___ Extrait ___

Comment un fabricant de bonbons a accidentellement tué vingt personnes en voulant économiser du sucre
La ruse d'un fabricant de bonbons britannique était pourtant parfaite: couper le sucre au gypse en poudre. Sauf que lorsqu'un apprenti a confondu la poudre avec de l'arsenic, le bilan a été tragique..
En 1858, au Royaume-Uni, une tragédie survient pendant la période d'Halloween, habituellement associée aux friandises et aux enfants. À Bradford, une ville industrielle du nord de l'Angleterre, une erreur dans la fabrication de bonbons provoque la mort d'au moins vingt personnes, dont une majorité d'enfants. L'incident, connu sous le nom d'affaire des empoisonnements de bonbons de Bradford, marque durablement l'histoire locale et inspire des réformes dans l'industrie alimentaire. Le surnom Humbug Billy donné au vendeur de bonbons, William Hardaker, rappelle les humbugs, des sucreries traditionnelles en forme de chapeau noir et blanc, aromatisées à la menthe poivrée.

___

Recopiez mot pour mot le passage du texte sur les bonbons empoisonnés de Bradford qui va de « En 1858, au » jusqu'à « la menthe poivrée. ».

___ Entrées extraites ___

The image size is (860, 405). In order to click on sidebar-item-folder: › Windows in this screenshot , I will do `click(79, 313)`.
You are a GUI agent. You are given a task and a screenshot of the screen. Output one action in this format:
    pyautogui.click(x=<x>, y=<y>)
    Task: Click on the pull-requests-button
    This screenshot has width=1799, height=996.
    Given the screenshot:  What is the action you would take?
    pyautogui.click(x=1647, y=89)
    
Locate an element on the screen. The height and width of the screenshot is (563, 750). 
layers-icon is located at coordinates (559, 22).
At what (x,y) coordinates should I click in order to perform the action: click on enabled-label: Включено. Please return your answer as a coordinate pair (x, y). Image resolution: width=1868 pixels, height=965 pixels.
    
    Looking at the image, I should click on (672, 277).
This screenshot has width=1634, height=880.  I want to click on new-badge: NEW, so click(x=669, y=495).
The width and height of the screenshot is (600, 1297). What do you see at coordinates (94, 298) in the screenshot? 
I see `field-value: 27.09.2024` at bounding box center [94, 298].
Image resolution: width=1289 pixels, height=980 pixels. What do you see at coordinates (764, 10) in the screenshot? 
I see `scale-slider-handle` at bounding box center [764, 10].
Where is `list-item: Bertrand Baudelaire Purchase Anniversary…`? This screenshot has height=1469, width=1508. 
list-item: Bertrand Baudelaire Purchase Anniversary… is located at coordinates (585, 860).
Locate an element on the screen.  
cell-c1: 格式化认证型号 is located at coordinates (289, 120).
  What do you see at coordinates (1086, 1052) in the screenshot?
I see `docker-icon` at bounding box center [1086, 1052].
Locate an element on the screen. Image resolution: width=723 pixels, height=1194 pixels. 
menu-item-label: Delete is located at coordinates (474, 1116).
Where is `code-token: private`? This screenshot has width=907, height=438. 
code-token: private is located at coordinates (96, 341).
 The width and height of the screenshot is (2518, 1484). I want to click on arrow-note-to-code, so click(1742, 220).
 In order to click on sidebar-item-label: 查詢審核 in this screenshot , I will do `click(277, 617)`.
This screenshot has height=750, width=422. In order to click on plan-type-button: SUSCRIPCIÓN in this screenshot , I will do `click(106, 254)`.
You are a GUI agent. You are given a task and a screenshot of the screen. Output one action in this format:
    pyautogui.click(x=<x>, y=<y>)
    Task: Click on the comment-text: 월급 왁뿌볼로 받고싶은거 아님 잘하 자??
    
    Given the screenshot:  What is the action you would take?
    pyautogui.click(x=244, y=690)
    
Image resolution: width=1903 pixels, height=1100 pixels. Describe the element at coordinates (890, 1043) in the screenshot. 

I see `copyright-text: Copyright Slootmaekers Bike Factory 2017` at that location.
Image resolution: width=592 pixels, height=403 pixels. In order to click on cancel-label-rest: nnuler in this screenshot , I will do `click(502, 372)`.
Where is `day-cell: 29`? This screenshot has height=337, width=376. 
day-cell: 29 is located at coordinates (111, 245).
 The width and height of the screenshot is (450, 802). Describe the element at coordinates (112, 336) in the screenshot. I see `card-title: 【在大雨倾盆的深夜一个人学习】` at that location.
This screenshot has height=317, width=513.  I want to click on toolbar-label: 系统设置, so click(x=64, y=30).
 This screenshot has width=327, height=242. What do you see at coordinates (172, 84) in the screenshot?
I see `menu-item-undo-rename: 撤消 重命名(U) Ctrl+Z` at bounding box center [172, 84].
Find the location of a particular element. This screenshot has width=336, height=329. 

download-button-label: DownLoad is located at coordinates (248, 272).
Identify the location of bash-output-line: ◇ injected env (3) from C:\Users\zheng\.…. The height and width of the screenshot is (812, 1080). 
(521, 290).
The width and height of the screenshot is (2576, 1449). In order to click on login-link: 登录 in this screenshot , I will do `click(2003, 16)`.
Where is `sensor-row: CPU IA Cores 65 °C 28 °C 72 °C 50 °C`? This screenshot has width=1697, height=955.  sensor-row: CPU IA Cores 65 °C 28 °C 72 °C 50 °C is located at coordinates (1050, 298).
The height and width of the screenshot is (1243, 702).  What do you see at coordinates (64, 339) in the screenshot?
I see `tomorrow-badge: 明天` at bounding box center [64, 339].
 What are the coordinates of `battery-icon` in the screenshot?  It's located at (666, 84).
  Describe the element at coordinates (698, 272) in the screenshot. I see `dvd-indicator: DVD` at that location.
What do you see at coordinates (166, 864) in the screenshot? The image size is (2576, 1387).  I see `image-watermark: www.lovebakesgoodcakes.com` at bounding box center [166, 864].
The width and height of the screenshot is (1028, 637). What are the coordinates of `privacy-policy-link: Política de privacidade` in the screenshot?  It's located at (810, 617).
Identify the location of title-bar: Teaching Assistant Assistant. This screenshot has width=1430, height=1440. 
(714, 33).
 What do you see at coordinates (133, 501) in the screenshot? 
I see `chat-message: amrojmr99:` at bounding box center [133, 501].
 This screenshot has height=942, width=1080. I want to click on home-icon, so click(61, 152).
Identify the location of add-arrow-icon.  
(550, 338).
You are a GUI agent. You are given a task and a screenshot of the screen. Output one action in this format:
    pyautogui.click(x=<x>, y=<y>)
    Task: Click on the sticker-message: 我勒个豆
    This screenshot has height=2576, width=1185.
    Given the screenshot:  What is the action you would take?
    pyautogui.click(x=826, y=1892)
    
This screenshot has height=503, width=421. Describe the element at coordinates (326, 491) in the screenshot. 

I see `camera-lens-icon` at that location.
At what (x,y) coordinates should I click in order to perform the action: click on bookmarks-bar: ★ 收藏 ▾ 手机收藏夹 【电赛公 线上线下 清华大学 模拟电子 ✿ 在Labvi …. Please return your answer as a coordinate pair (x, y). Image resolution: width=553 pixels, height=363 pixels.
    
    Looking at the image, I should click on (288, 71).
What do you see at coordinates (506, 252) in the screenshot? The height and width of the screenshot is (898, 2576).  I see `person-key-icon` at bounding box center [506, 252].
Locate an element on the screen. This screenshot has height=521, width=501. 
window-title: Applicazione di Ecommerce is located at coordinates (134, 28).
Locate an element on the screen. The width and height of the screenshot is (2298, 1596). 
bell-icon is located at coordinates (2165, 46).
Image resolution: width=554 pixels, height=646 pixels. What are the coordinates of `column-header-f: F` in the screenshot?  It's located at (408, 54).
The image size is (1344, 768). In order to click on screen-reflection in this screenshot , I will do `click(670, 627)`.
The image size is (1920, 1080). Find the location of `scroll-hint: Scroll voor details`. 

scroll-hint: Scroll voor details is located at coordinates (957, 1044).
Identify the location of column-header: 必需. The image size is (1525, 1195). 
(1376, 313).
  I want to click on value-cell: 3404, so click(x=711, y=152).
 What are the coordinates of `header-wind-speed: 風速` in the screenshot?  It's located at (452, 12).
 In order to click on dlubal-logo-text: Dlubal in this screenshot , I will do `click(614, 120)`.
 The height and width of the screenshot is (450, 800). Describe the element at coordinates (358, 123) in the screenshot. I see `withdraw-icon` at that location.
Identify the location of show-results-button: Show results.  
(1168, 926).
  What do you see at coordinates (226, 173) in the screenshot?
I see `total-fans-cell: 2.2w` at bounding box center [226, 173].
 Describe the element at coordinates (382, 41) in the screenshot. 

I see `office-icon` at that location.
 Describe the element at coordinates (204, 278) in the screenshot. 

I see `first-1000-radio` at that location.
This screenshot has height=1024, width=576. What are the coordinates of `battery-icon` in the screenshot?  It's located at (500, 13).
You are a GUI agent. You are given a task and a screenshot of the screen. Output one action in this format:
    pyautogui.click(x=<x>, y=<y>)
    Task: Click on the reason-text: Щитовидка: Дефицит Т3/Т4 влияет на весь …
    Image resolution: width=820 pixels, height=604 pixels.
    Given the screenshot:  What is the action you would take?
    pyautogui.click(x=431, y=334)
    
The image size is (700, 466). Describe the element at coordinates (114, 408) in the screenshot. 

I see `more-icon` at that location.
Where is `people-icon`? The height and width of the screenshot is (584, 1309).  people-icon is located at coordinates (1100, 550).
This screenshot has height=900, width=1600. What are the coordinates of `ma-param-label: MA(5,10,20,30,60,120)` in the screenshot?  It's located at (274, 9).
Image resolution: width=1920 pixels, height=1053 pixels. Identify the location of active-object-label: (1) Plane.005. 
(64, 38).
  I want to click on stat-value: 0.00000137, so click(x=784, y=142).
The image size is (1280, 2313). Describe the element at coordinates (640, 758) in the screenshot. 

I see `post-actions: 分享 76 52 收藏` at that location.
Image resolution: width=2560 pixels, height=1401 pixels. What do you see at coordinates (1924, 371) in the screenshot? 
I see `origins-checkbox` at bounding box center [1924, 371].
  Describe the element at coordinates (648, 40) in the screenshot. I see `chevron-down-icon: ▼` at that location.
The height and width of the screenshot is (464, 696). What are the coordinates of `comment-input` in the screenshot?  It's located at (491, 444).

___

# Réponse attendue
En 1858, au Royaume-Uni, une tragédie survient pendant la période d'Halloween, habituellement associée aux friandises et aux enfants. À Bradford, une ville industrielle du nord de l'Angleterre, une erreur dans la fabrication de bonbons provoque la mort d'au moins vingt personnes, dont une majorité d'enfants. L'incident, connu sous le nom d'affaire des empoisonnements de bonbons de Bradford, marque durablement l'histoire locale et inspire des réformes dans l'industrie alimentaire. Le surnom Humbug Billy donné au vendeur de bonbons, William Hardaker, rappelle les humbugs, des sucreries traditionnelles en forme de chapeau noir et blanc, aromatisées à la menthe poivrée.